═════ TEXT SHOWN
"The devil got its name in the early 1800s, when the first English settlers arrived. Imagine being one of those settlers. Darkness falls over your campsite and you are trying to sleep, when suddenly you hear mysterious, frightening sounds--unearthly screams and shrieks echoing through the forest. The sounds alone frighten you, but then you see movement in the moonlight-- a black creature disappearing into the night. You believe in the existence of the devil...."
And so, the largest carnivore on the islands of Tasmania got a name it didn't deserve. In recent years, it has developed a horrible disfiguring disease that it also didn't deserve called Devil Facial Tumor Disease or DFTD. It was kind of a contagious cancer that almost destroyed some devil populations by as much as 95% in 2005, almost twenty years after it was first detected in 1996.

As the latest addition to the terrific Scientist in the Field series, Saving the Tasmanian Devil: How Science Is Helping the World's Largest Marsupial Carnivore Survive, Patent tells a riveting story of a race against time before a gruesome disease of a wild animal in a faraway land causes its extinction the face of this earth. Coincidentally, we're also learning from this study information that may contribute to our knowledge of cancer in humans.
One of the great values of this book is how Patent learned to know what she needed to know to tell this story. She and her husband went to Australia and Tasmania and met with the concerned scientists working on the problem. It turns out that DFTD is a unique genetic disease with some quirky properties scientists had never seen before. I loved her clear explanation of exactly how the genes from the diseased devils were scrambled into a pattern where pieces of chromosomes became attached to other chromosomes in weird ways.
Meanwhile the reader learns much about the devil and other marsupial mammals of this unique part of the world. The photographs capture the wild beauty of a place barely colonized by humans. Saving the Tasmanian Devil is an epic story from a foreign landscape that catches the heart and inspires the mind. May it find its way into the hands of curious readers from middle school up.
══════════
═════ EXTRACTED INFORMATION
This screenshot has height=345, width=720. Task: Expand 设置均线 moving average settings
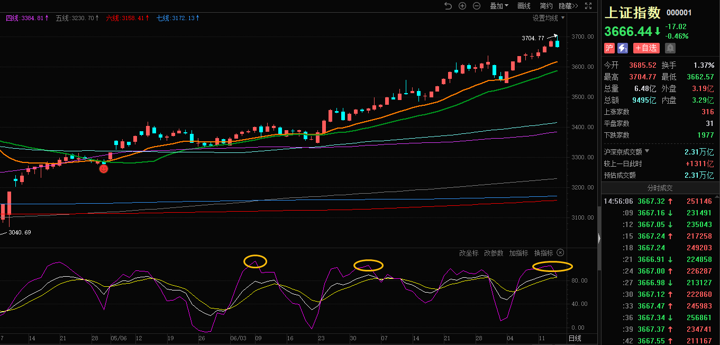pyautogui.click(x=548, y=18)
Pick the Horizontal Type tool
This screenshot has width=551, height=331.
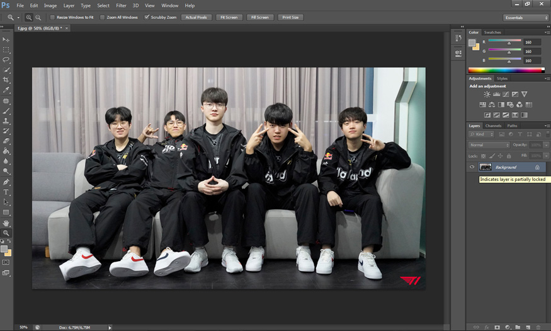pyautogui.click(x=6, y=192)
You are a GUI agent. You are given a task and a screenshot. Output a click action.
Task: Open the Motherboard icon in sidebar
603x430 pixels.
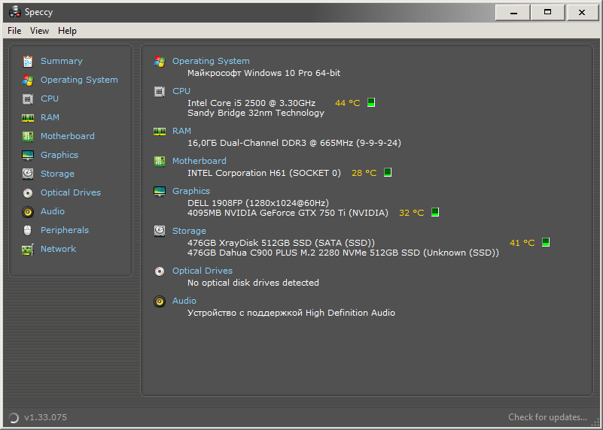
══════════
Echo the book review's text word for word, starting with "As the latest" and going on through "cancer in humans.".

THE ANSWER
As the latest addition to the terrific Scientist in the Field series, Saving the Tasmanian Devil: How Science Is Helping the World's Largest Marsupial Carnivore Survive, Patent tells a riveting story of a race against time before a gruesome disease of a wild animal in a faraway land causes its extinction the face of this earth. Coincidentally, we're also learning from this study information that may contribute to our knowledge of cancer in humans.